San Luis Potosí cuenta con seis áreas naturales protegidas (ANP) de carácter federal. No obstante, de la que más se habla por ser la más reciente y haber sido producto de una movilización ciudadana en contra la de depredación inmobiliaria es la ANP Sierra de San Miguelito.
Una movilización que en más de dos años logró la declaratoria presidencial el 13 de diciembre de 2021, pero que no paró ahí.
La inercia de la defensa de la Sierra de San Miguelito, potenciada con los graves incendios de abril de 2019, se tradujo en jornadas de reforestación, pero también en una serie de actividades enfocadas no solo a su regeneración sino también al reconocimiento de sus bellezas naturales y posibilidades de actividades productivas.
En poco más de cuatro años, ya con su Programa de Manejo desde 2023, las acciones en torno a la ANP Sierra de San Miguelito representan un modelo de atención para un área Natural Protegida.

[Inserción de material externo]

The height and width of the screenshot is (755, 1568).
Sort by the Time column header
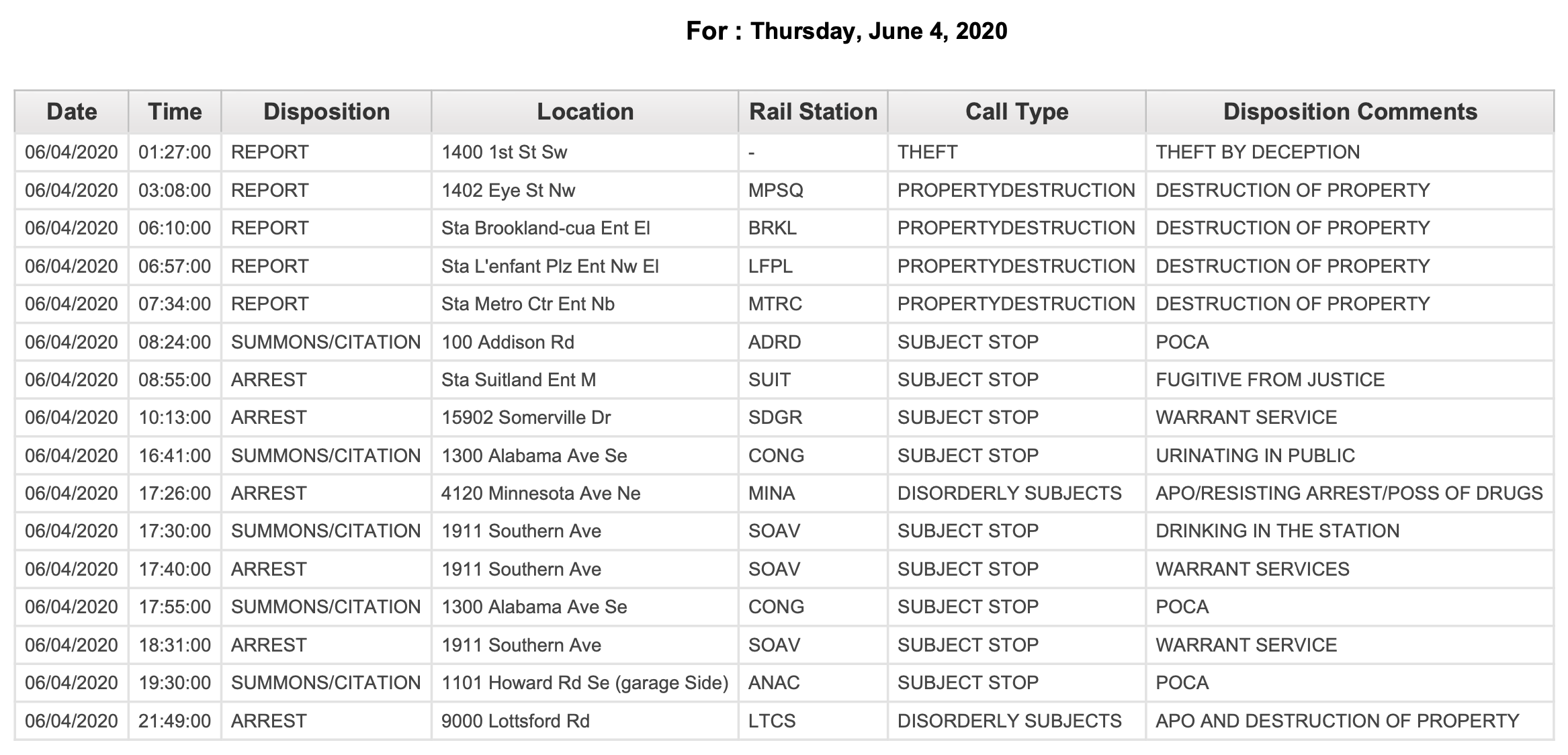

Cada año, desde la sociedad civil se organizan jornadas de reforestación con el apoyo de la dirección del Área de Protección de Flora y Fauna (APFF) Sierra de San Miguelito, de la Comisión Nacional de Áreas Naturales Protegidas (Conanp), de la SEMARNAT y de la SEDENA.

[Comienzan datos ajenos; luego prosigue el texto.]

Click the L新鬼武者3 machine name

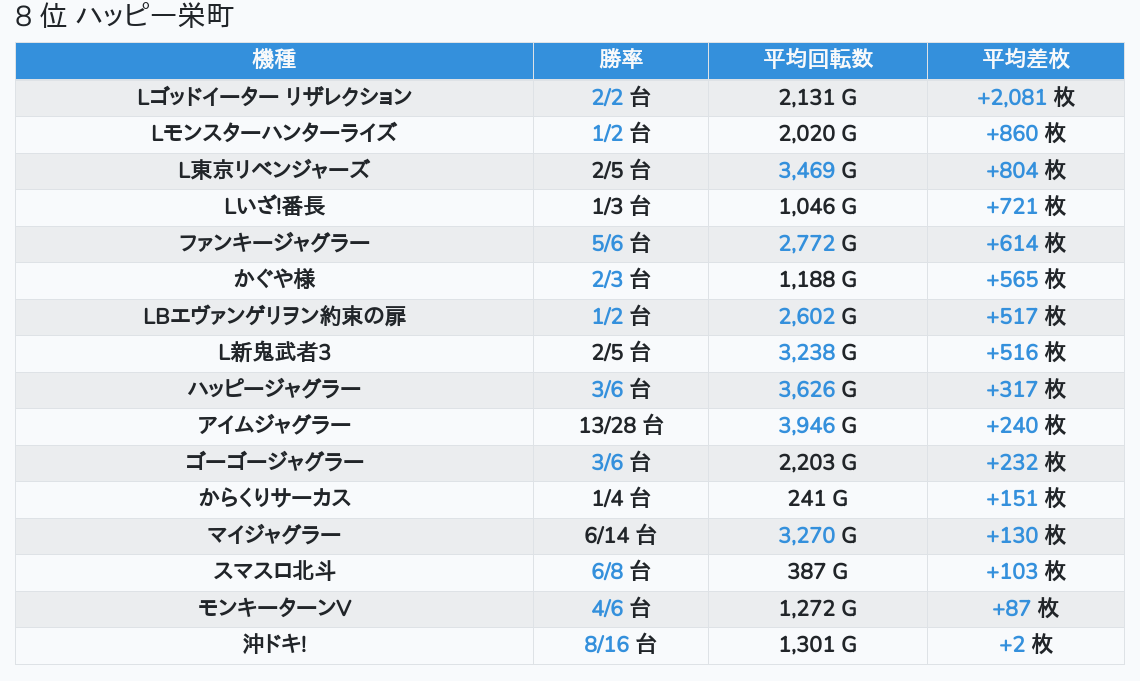tap(274, 352)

Reforestaciones que son monitoreadas por la Dirección de la ANP para medir el impacto real de las acciones de restauración hechas por la ciudadanía entre los meses de junio y septiembre de los tres últimos años y que seguramente continuarán este año.
Actividades en torno a la Sierra de San Miguelito que incluyen la promoción en escuelas primarias de las comunidades dentro de la propia ANP para que los niños y las niñas se involucren en actividades ambientales y de protección de ecosistemas.

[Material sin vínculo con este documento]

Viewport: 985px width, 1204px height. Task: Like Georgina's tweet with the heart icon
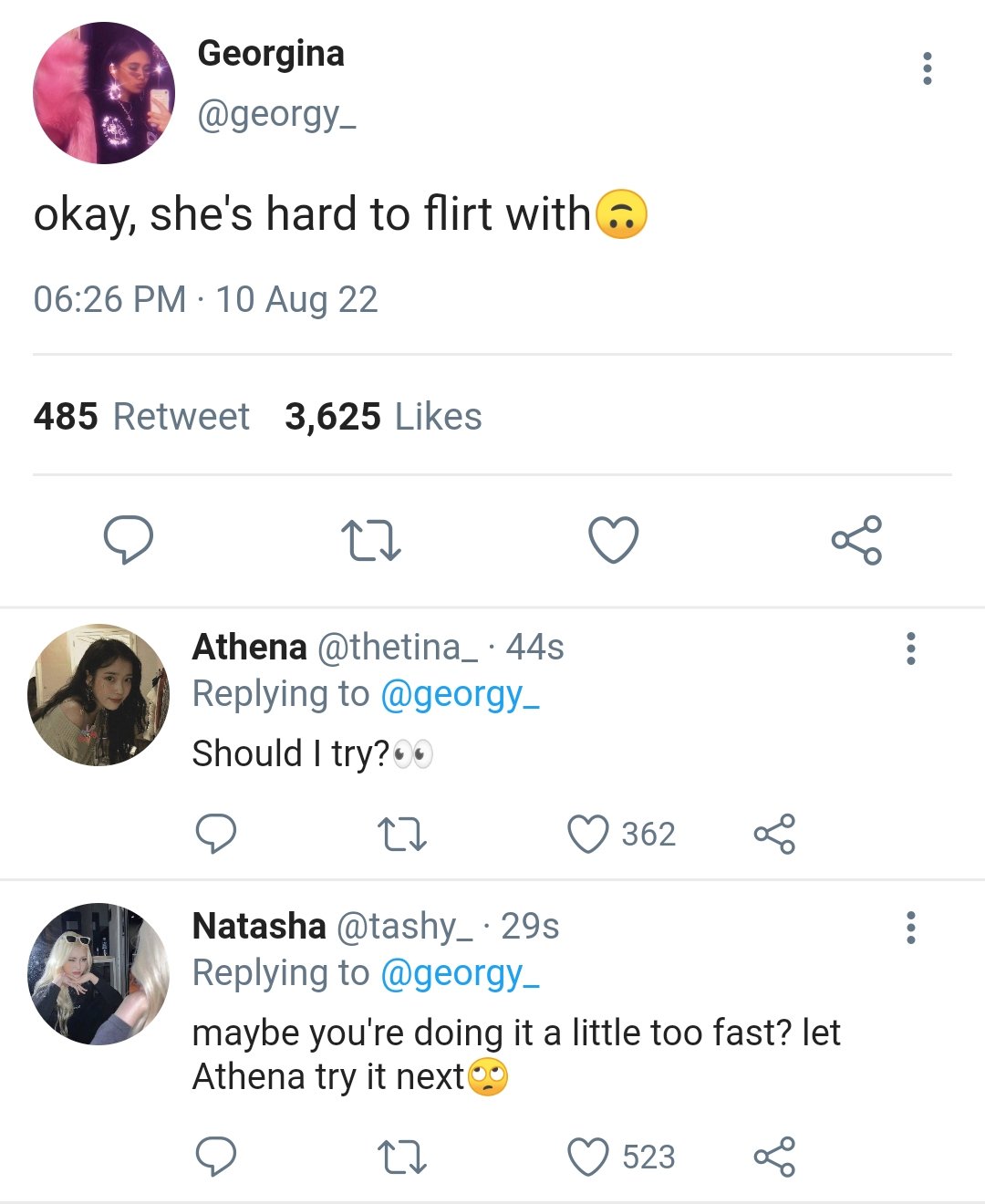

La movilización que exigió la declaratoria de ANP para la Sierra de San Miguelito generó la integración de distintos grupos de apoyo que aún se mantienen activos, tanto para apoyar las jornadas de reforestación y otras actividades como el Festival que se desarrolla cada año en conmemoración de la declaratoria.
Entre estos grupos destaca la Comunidad de San Juan de Guadalupe en Resistencia, que enfrentó la mayor amenaza de depredación inmobiliaria, en cuya página de Facebook difunde leyendas, historias y, sobre todo, fotografías que exponen los atractivos de la Sierra de San Miguelito que dan cuenta de por qué es valiosa como para ser protegida.
Por la forma en que se gestó la declaratoria de ANP para la Sierra de San Miguelito, con toda una movilización detrás y la inercia de la participación ciudadana, la atención que se le ha dado por se acerca al prototipo de la forma en la que se debe cuidar una ANP con una coordinación entre la ciudadanía y las autoridades, en la que la primera suele generar las principales ideas de las acciones.
Una especie de modelo que plantea un reto para el resto de las ANP (Reserva de la Biósfera Sierra del Abra Tanchipa, Sierra de Álvarez, Sierra la Mojonera y los Parques Nacionales Gogorrón y El Potosí) que requieren con urgencia un mayor involucramiento de la población.
Aunque el Programa para la Protección de Ecosistemas y Especies Prioritarias (PROREST) 2026, que ofrece apoyos económicos para los núcleos agrarios inmersos en las ANP federales, representa un buen incentivo de participación, su éxito depende de la conciencia comunitaria que los habitantes de cada ANP tengan sobre la protección que ésta requiere.
El acceso a los incentivos del PROREST está abiertos y, con ellos, la oportunidad para que en las seis áreas naturales protegidas se emprendan proyectos que contribuyan a hacer efectiva su protección.